Entries provided –
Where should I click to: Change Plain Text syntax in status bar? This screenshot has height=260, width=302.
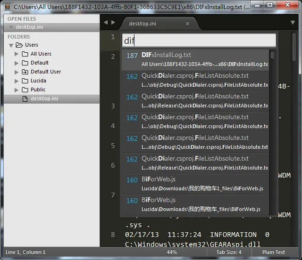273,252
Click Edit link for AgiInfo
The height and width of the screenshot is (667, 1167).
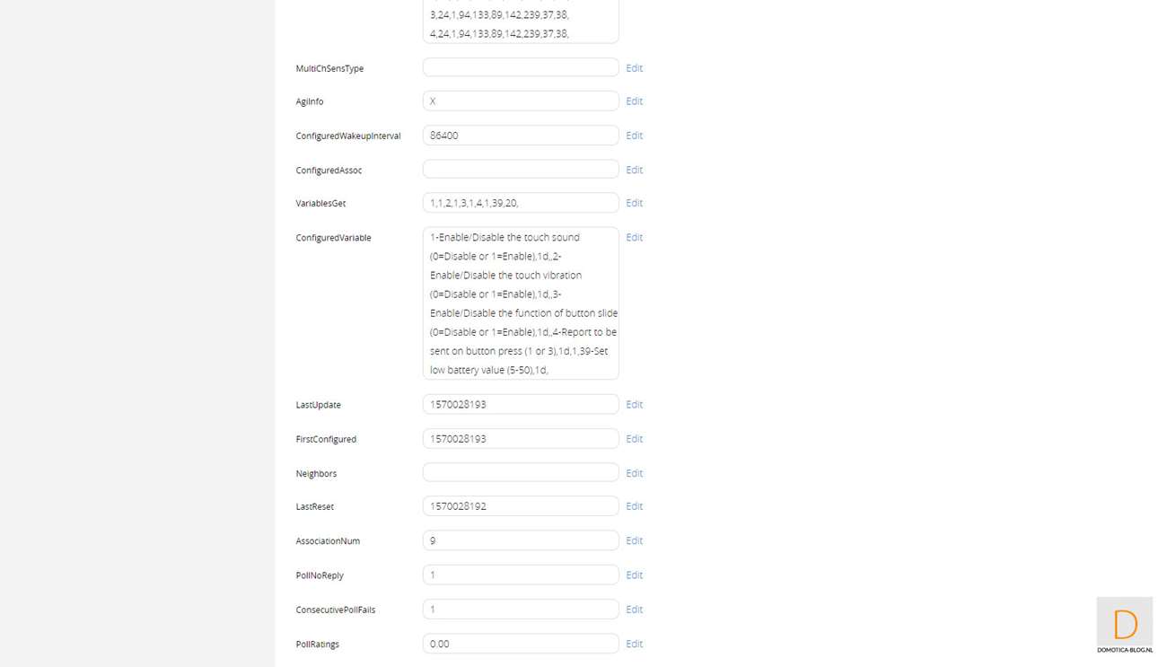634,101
---
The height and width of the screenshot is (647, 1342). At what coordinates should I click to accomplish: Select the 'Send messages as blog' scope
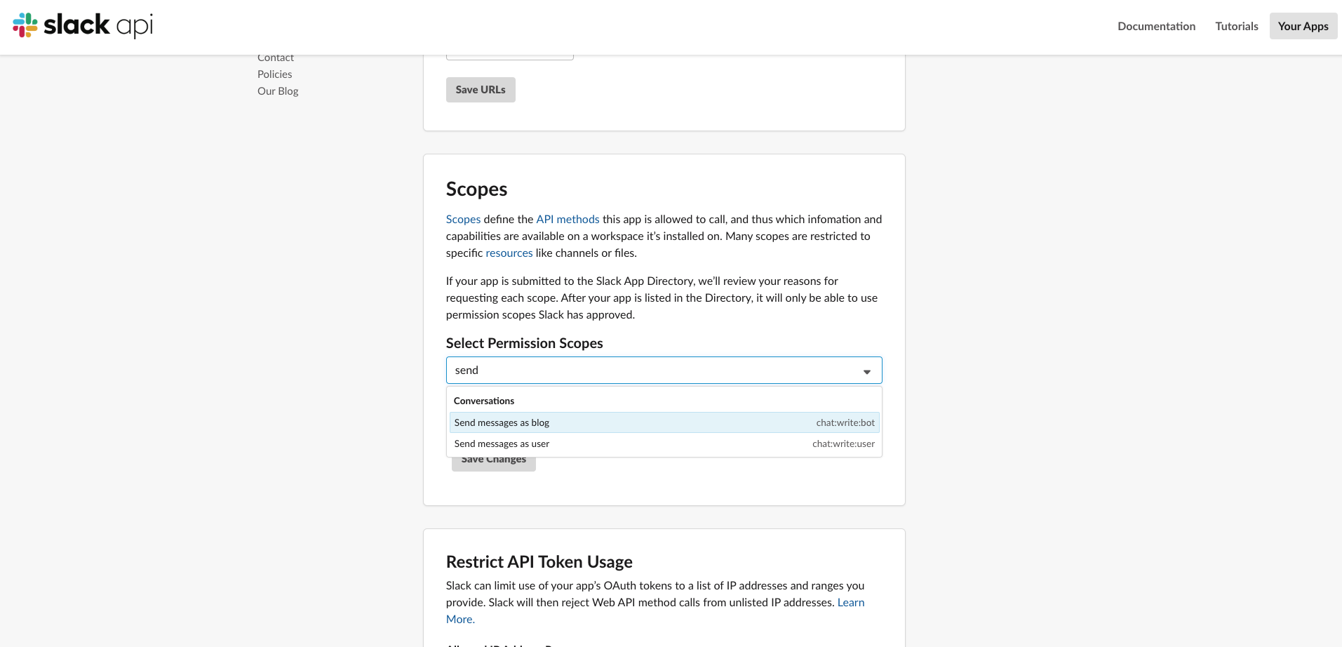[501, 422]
==
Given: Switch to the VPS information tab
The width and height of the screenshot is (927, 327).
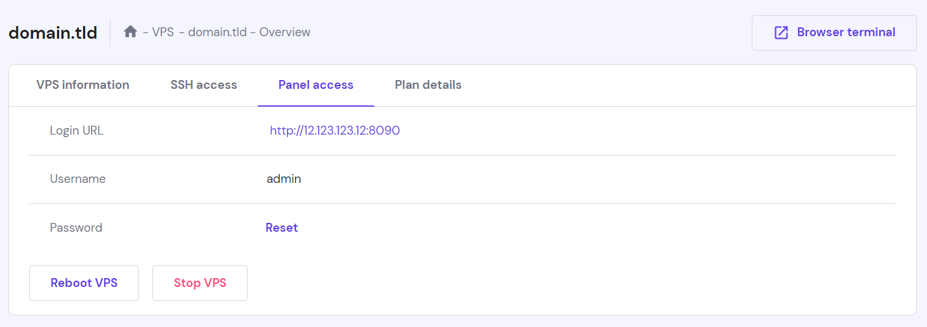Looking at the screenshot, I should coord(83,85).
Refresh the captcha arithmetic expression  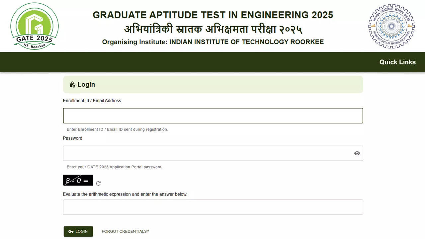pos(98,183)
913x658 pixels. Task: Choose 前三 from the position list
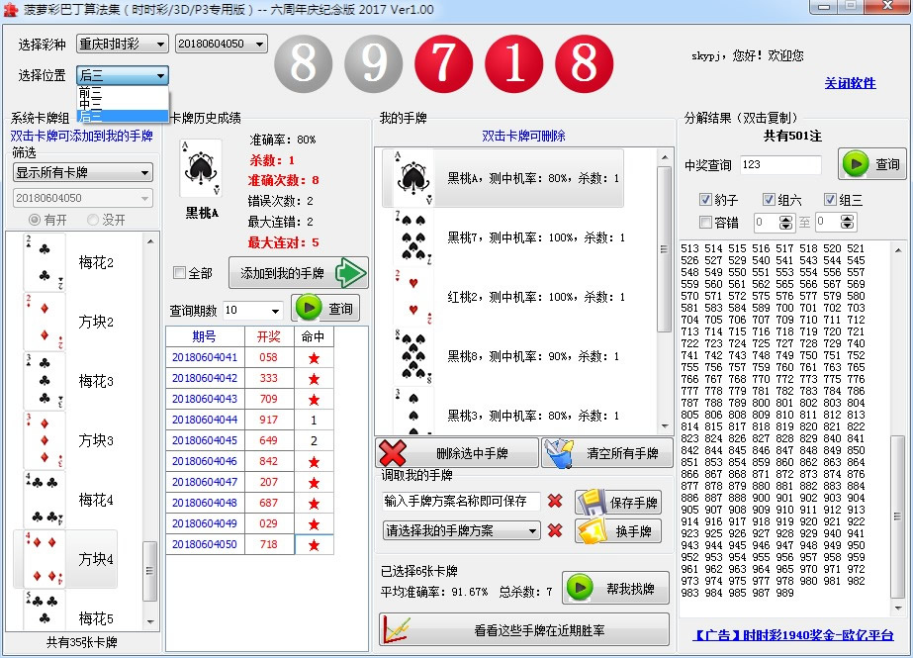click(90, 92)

Stated problem –
Pick out every line of the items above that contains the string "height", treating uppercase and lowercase letters as distinct, and copy each such line.

Result of this task –
Where should I click to: Change Plain Text syntax in status bar? This screenshot has height=260, width=302.
The height and width of the screenshot is (667, 1167).
The height and width of the screenshot is (647, 1342). At what coordinates should I click to accomplish: Select the 'Send messages as blog' scope
The width and height of the screenshot is (927, 327).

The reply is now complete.